Personal information
- Date of birth: June 22, 1970 (age 56)
- Place of birth: United States
- Height: 6 ft 0 in (1.83 m)
- Position: Forward

Youth career
- 1989–1990: Orange Coast College
- 1991–1992: SMU Mustangs

Senior career*
- Years: Team / Apps / (Gls)
- 1994: Anaheim Splash (indoor)
- 1995: Los Angeles Salsa U-23
- 1996: Anaheim Splash (indoor) / 6 / (3)

International career
- 1992: United States / 3 / (0)

= Andy Strouse =

American soccer player and coach

Andy Strouse (born 22 June 1970) is a former U.S. soccer forward who earned three caps with the United States in 1992.

==Youth==
In 1989, Strouse graduated from Edison High School. He is a member of the Edison Hall of Fame. He played club soccer with the North Huntington Beach Untouchables. He attended Orange Coast College, playing on the men's soccer team in 1989 and 1990. In 1989, OCC won the California Junior College Soccer Championship.
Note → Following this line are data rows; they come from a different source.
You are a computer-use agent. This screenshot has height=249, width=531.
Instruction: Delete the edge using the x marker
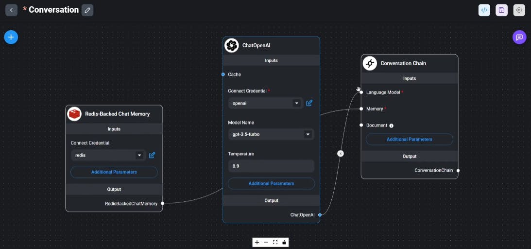pos(341,153)
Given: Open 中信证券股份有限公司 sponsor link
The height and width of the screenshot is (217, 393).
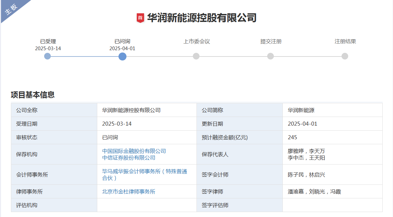Looking at the screenshot, I should pos(128,158).
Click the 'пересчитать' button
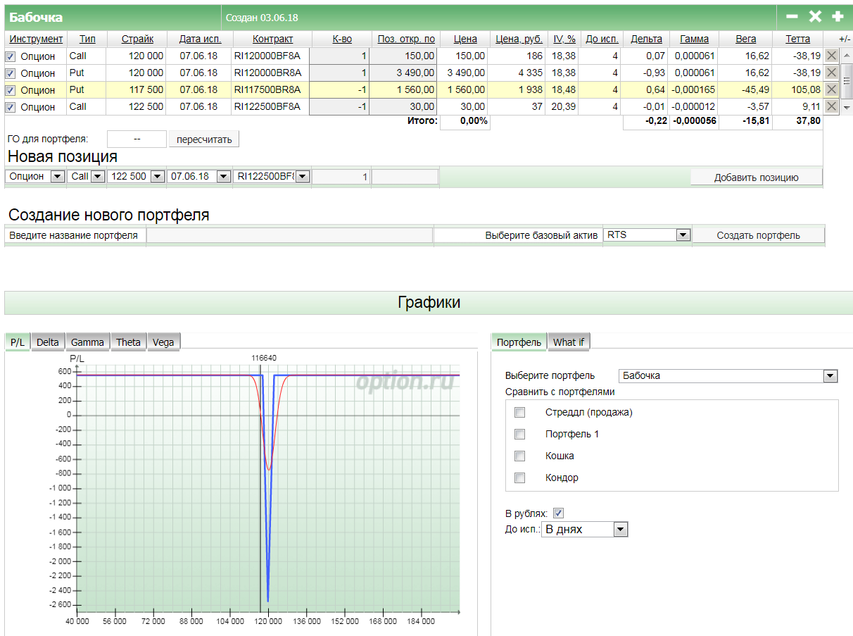The width and height of the screenshot is (853, 636). coord(204,139)
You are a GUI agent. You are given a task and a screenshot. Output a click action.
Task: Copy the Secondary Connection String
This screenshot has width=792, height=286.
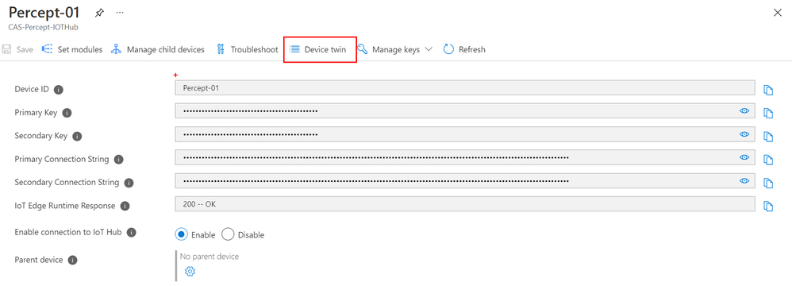(768, 183)
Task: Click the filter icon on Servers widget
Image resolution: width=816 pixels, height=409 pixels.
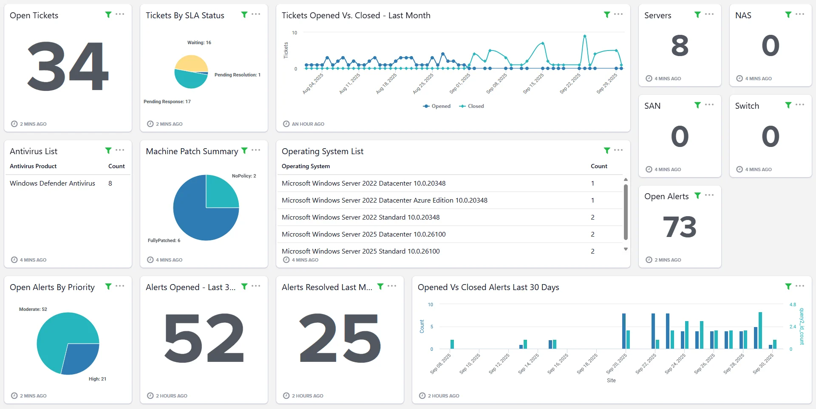Action: pyautogui.click(x=697, y=14)
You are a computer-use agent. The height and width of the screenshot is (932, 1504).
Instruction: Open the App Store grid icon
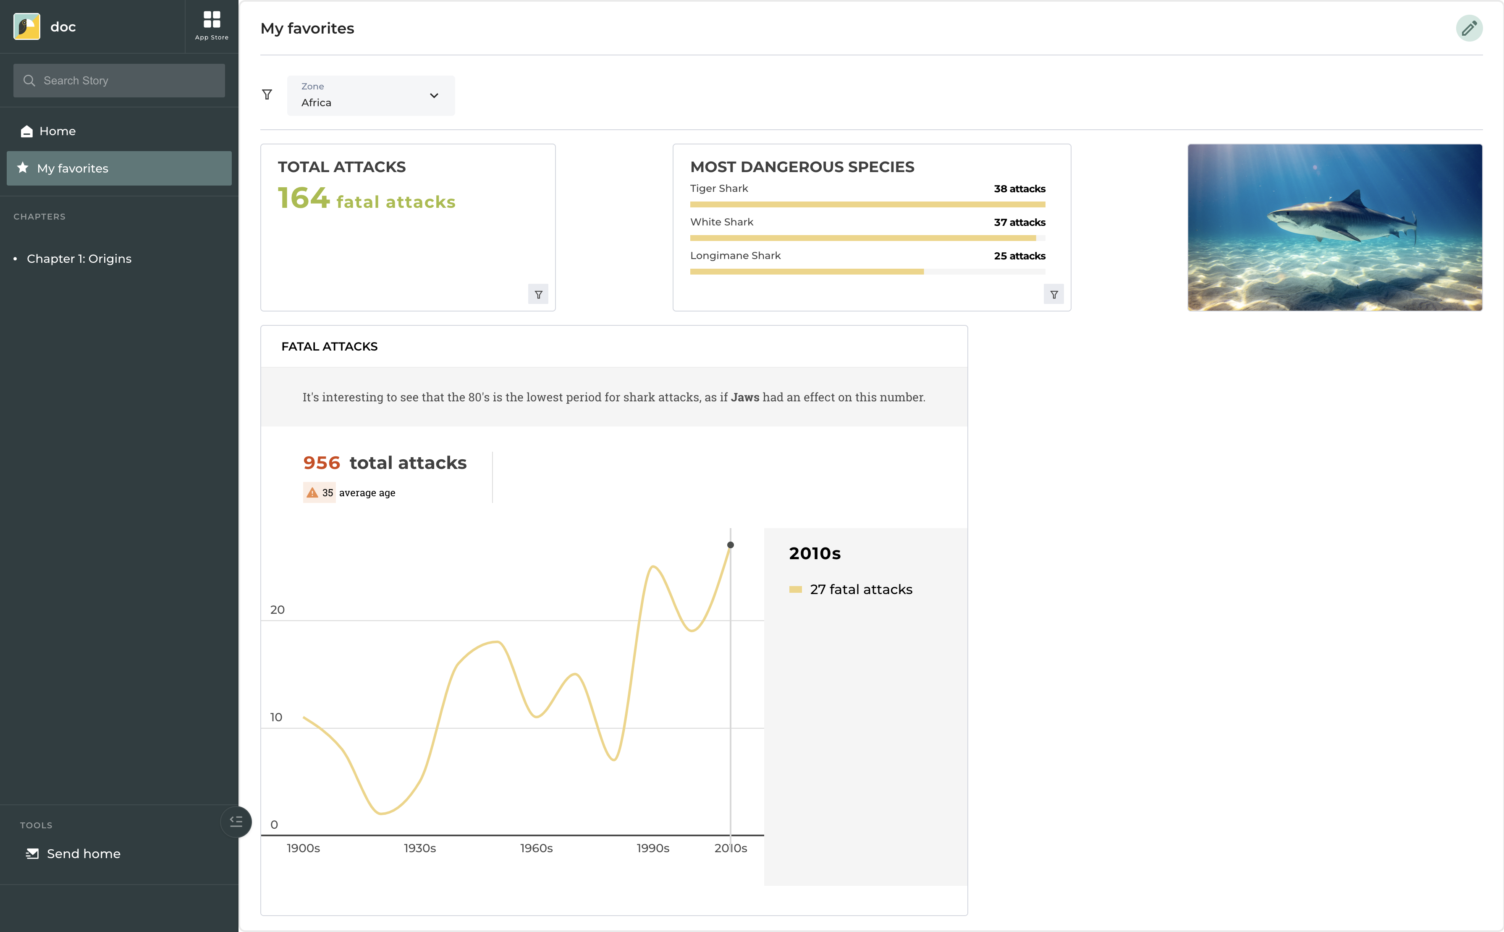click(211, 20)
He then transferred to Southern Methodist University, playing on the men's soccer team in 1991 and 1992.

==Professional==
In 1994, Strouse played for the Anaheim Splash in the Continental Indoor Soccer League In 1995, he was with the Los Angeles Salsa U-23 in the USISL. In 1996, he was back with the Anaheim Splash.

==National team==
Strouse played his first game with the national team in a February 12, 1992, scoreless tie with Costa Rica. His next game was six days later in a 2–0 loss to El Salvador. His last game was a 5–0 win over China on April 4, 1992. He came on for Eric Wynalda in the 82nd minute.

He coached the Edison High School boys soccer team from at least 1994 to 1999.